## Material shown
+-------+

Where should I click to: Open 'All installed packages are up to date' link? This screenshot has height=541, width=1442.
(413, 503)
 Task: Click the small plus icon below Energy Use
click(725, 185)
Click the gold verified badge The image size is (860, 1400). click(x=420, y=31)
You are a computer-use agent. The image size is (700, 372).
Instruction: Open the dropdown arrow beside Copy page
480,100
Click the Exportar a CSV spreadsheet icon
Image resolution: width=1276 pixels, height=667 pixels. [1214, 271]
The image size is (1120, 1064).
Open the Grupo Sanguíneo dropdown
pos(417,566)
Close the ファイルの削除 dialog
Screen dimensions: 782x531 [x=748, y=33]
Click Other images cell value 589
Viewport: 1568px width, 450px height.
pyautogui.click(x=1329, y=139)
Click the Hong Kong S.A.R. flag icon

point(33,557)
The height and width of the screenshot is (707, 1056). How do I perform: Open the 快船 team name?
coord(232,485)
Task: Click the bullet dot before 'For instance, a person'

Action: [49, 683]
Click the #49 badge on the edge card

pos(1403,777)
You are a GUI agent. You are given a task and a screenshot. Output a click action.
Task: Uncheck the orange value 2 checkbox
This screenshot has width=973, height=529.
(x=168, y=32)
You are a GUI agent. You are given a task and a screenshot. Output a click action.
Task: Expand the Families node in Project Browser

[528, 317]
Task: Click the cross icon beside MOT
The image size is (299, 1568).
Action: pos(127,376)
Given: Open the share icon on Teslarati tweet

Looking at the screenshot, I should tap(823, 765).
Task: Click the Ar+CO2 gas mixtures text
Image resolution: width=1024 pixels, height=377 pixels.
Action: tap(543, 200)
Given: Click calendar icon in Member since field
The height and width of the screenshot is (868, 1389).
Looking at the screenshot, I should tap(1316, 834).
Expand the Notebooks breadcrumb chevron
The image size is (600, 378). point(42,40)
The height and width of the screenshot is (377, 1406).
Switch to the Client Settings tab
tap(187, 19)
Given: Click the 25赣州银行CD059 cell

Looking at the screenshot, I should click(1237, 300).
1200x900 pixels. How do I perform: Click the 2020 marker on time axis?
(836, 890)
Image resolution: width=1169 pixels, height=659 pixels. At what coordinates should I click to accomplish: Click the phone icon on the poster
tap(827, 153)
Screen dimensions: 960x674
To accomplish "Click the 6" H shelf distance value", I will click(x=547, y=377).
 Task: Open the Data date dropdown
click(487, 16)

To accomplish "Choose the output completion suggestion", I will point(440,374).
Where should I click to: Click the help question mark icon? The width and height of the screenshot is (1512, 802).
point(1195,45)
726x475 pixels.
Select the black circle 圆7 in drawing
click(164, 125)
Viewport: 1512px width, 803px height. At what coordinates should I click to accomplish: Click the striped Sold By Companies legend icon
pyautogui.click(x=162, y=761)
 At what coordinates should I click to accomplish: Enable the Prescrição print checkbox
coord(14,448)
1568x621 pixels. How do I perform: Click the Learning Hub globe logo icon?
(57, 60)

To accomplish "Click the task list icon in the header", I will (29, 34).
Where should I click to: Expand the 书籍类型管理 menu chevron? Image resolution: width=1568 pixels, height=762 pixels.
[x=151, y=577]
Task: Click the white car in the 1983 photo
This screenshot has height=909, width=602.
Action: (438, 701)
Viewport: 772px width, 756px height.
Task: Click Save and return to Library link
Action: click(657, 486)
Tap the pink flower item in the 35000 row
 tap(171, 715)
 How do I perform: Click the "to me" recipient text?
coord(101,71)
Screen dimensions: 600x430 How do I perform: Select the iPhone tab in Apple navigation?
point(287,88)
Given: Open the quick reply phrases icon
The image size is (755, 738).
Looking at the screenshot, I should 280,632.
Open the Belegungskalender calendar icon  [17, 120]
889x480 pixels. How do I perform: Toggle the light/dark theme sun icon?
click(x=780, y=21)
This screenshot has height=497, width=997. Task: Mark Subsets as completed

+-------+

## Required action
With no additions or omissions, transcribe every record.

## Result of this exercise
Where should I click to: Open 'All installed packages are up to date' link? This screenshot has height=541, width=1442.
(413, 503)
 Task: Click the small plus icon below Energy Use
click(725, 185)
Click the gold verified badge The image size is (860, 1400). click(x=420, y=31)
You are a computer-use agent. The image size is (700, 372).
Instruction: Open the dropdown arrow beside Copy page
480,100
Click the Exportar a CSV spreadsheet icon
Image resolution: width=1276 pixels, height=667 pixels. [1214, 271]
The image size is (1120, 1064).
Open the Grupo Sanguíneo dropdown
pos(417,566)
Close the ファイルの削除 dialog
Screen dimensions: 782x531 [x=748, y=33]
Click Other images cell value 589
Viewport: 1568px width, 450px height.
pyautogui.click(x=1329, y=139)
Click the Hong Kong S.A.R. flag icon

point(33,557)
The height and width of the screenshot is (707, 1056). How do I perform: Open the 快船 team name?
coord(232,485)
Task: Click the bullet dot before 'For instance, a person'

Action: [49, 683]
Click the #49 badge on the edge card

pos(1403,777)
You are a GUI agent. You are given a task and a screenshot. Output a click action.
Task: Uncheck the orange value 2 checkbox
This screenshot has width=973, height=529.
(x=168, y=32)
You are a GUI agent. You are given a task and a screenshot. Output a click action.
Task: Expand the Families node in Project Browser

[528, 317]
Task: Click the cross icon beside MOT
The image size is (299, 1568).
Action: pos(127,376)
Given: Open the share icon on Teslarati tweet

Looking at the screenshot, I should tap(823, 765).
Task: Click the Ar+CO2 gas mixtures text
Image resolution: width=1024 pixels, height=377 pixels.
Action: tap(543, 200)
Given: Click calendar icon in Member since field
The height and width of the screenshot is (868, 1389).
Looking at the screenshot, I should tap(1316, 834).
Expand the Notebooks breadcrumb chevron
The image size is (600, 378). point(42,40)
The height and width of the screenshot is (377, 1406).
Switch to the Client Settings tab
tap(187, 19)
Given: Click the 25赣州银行CD059 cell

Looking at the screenshot, I should click(1237, 300).
1200x900 pixels. How do I perform: Click the 2020 marker on time axis?
(836, 890)
Image resolution: width=1169 pixels, height=659 pixels. At what coordinates should I click to accomplish: Click the phone icon on the poster
tap(827, 153)
Screen dimensions: 960x674
To accomplish "Click the 6" H shelf distance value", I will click(x=547, y=377).
 Task: Open the Data date dropdown
click(487, 16)

To accomplish "Choose the output completion suggestion", I will point(440,374).
Where should I click to: Click the help question mark icon? The width and height of the screenshot is (1512, 802).
point(1195,45)
726x475 pixels.
Select the black circle 圆7 in drawing
click(164, 125)
Viewport: 1512px width, 803px height. At what coordinates should I click to accomplish: Click the striped Sold By Companies legend icon
pyautogui.click(x=162, y=761)
 At what coordinates should I click to accomplish: Enable the Prescrição print checkbox
coord(14,448)
1568x621 pixels. How do I perform: Click the Learning Hub globe logo icon?
(57, 60)

To accomplish "Click the task list icon in the header", I will (29, 34).
Where should I click to: Expand the 书籍类型管理 menu chevron? Image resolution: width=1568 pixels, height=762 pixels.
[x=151, y=577]
Task: Click the white car in the 1983 photo
This screenshot has height=909, width=602.
Action: (438, 701)
Viewport: 772px width, 756px height.
Task: Click Save and return to Library link
Action: click(657, 486)
Tap the pink flower item in the 35000 row
 tap(171, 715)
 How do I perform: Click the "to me" recipient text?
coord(101,71)
Screen dimensions: 600x430 How do I perform: Select the iPhone tab in Apple navigation?
point(287,88)
Given: Open the quick reply phrases icon
The image size is (755, 738).
Looking at the screenshot, I should 280,632.
Open the Belegungskalender calendar icon  [17, 120]
889x480 pixels. How do I perform: Toggle the light/dark theme sun icon?
click(x=780, y=21)
This screenshot has height=497, width=997. Task: Mark Subsets as completed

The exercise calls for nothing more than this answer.